TASK DETAILS:
Omit the pictures found among the records and print everything else exactly as it stands.

MATERIAL TO PROCESS:
════════
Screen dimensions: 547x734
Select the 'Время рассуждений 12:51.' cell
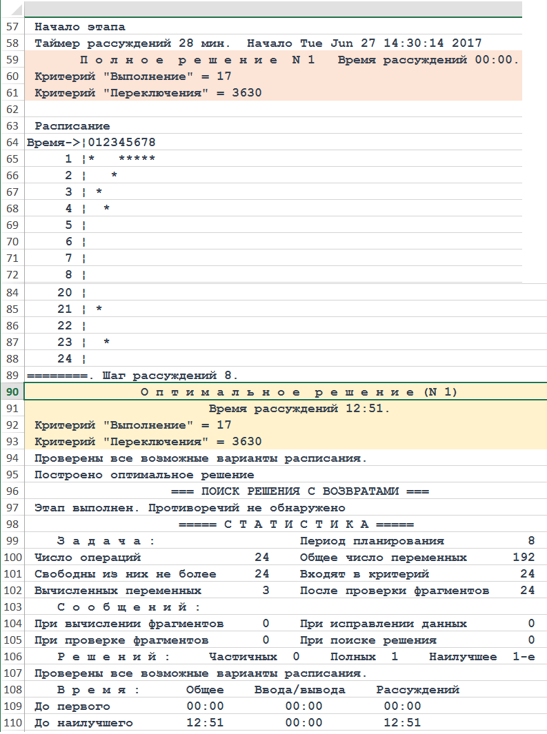pos(299,409)
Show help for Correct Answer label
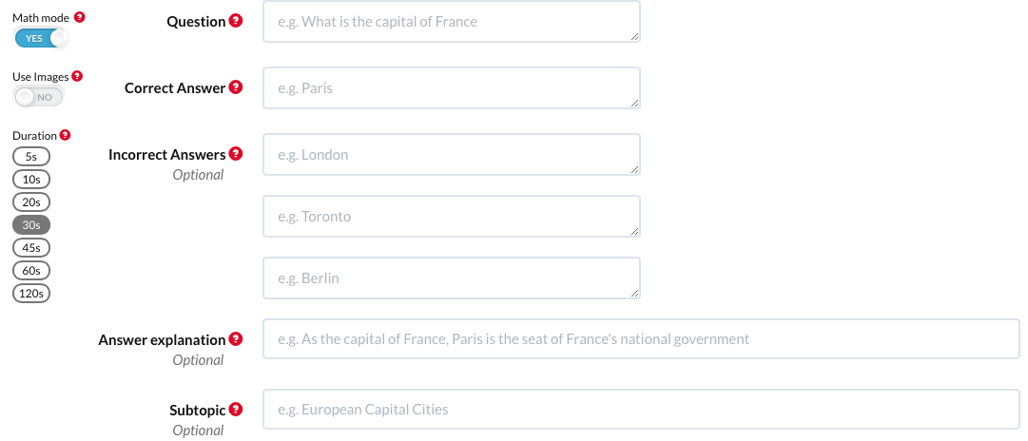 [x=236, y=87]
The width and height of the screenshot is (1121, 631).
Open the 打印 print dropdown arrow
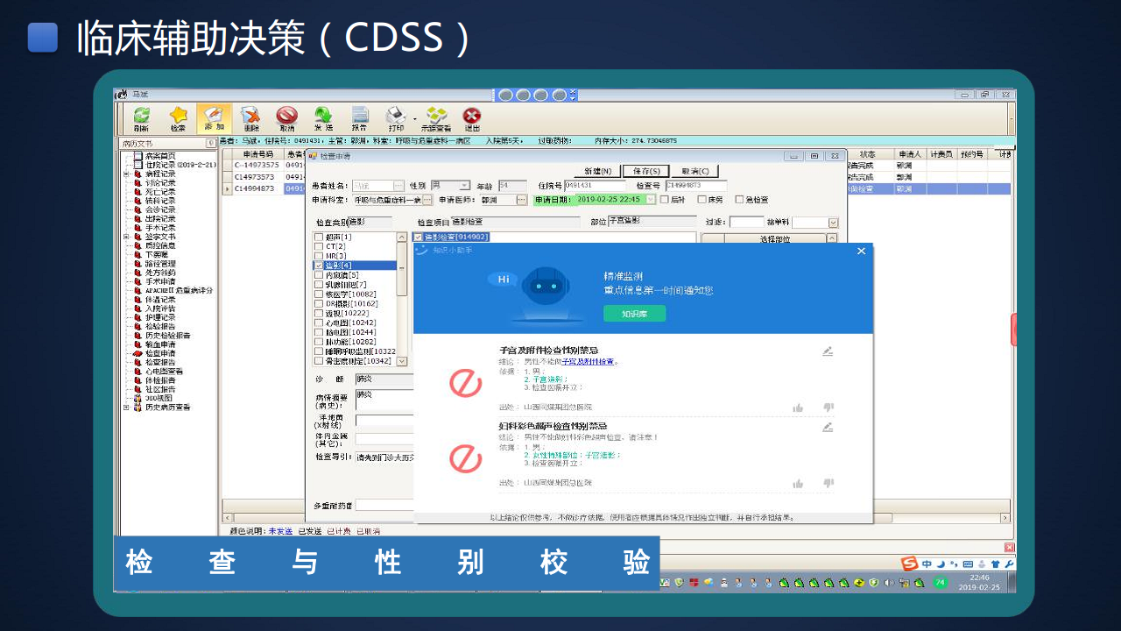point(414,118)
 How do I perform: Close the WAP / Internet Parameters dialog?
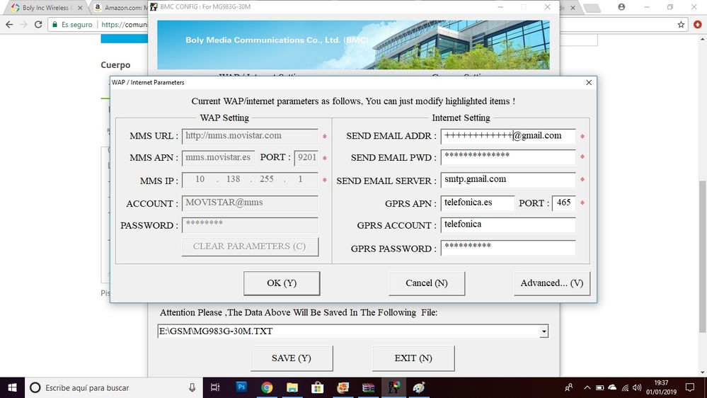[x=588, y=82]
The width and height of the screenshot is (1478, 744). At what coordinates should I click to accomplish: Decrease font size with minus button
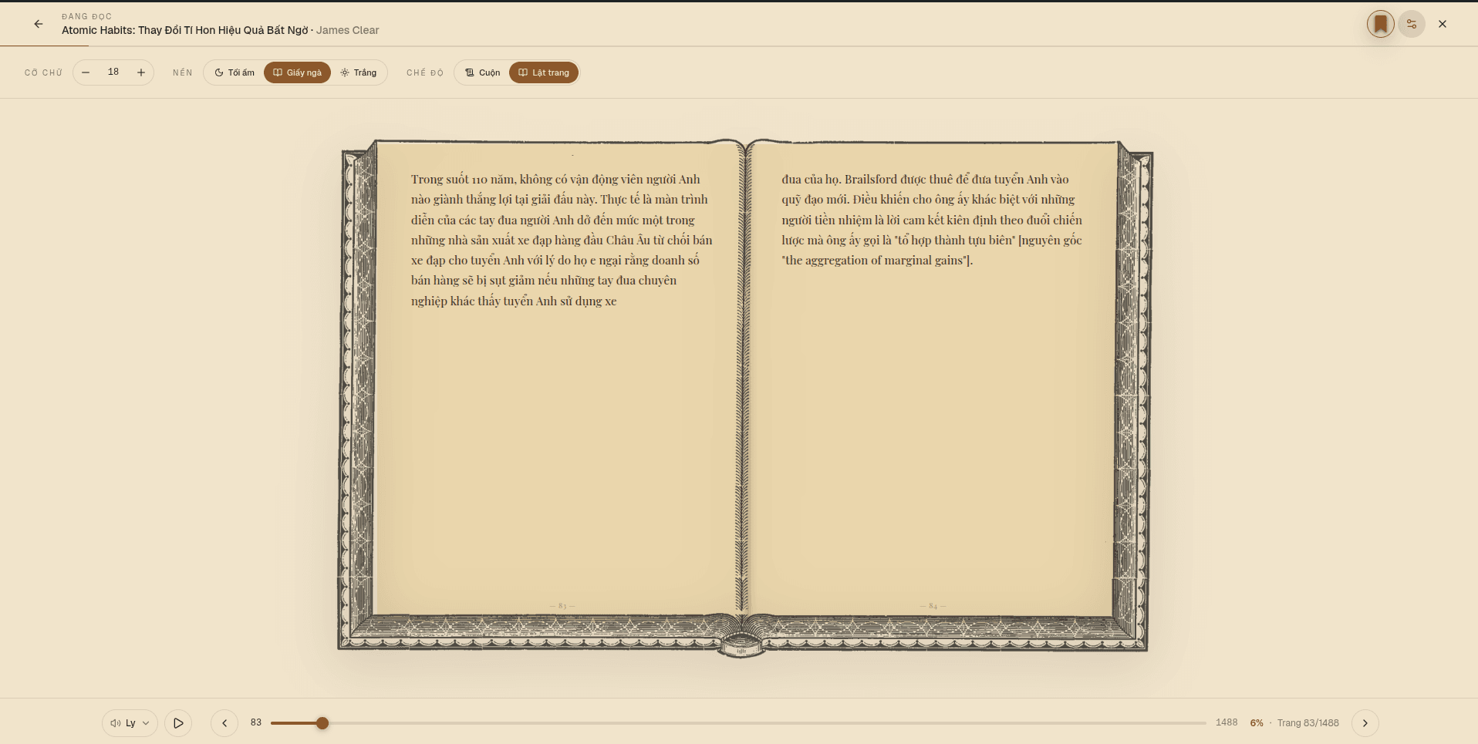point(86,72)
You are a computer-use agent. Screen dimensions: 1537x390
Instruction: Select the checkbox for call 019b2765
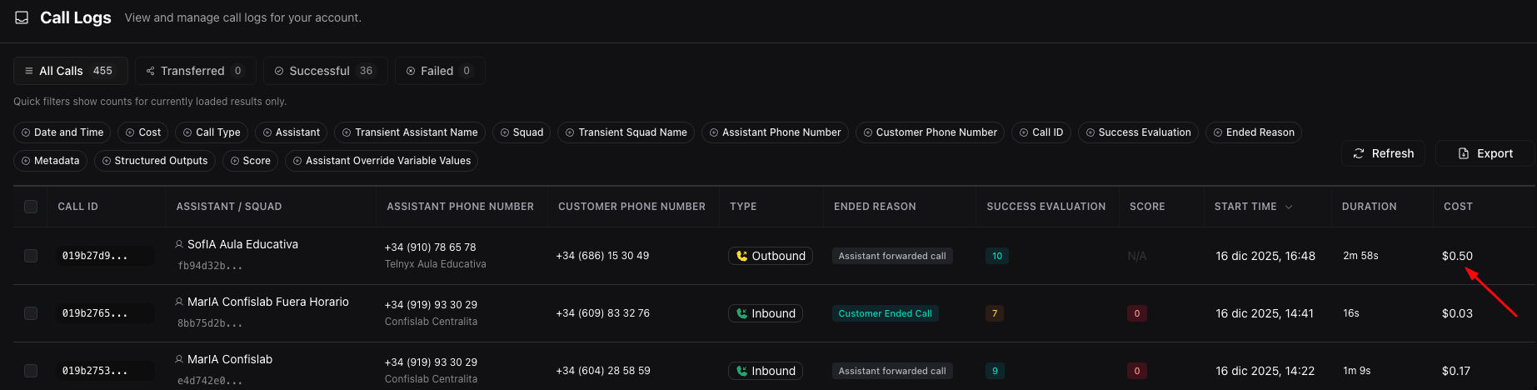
════════
RESULT OF THIS EXERCISE:
Screen dimensions: 547x734
Select the 'Время рассуждений 12:51.' cell
pos(299,409)
Show help for Correct Answer label
 [x=236, y=87]
The width and height of the screenshot is (1121, 631).
Open the 打印 print dropdown arrow
point(414,118)
 How do I perform: Close the WAP / Internet Parameters dialog?
[x=588, y=82]
The width and height of the screenshot is (1478, 744). At what coordinates should I click to accomplish: Decrease font size with minus button
point(86,72)
You are a computer-use agent. Screen dimensions: 1537x390
Instruction: Select the checkbox for call 019b2765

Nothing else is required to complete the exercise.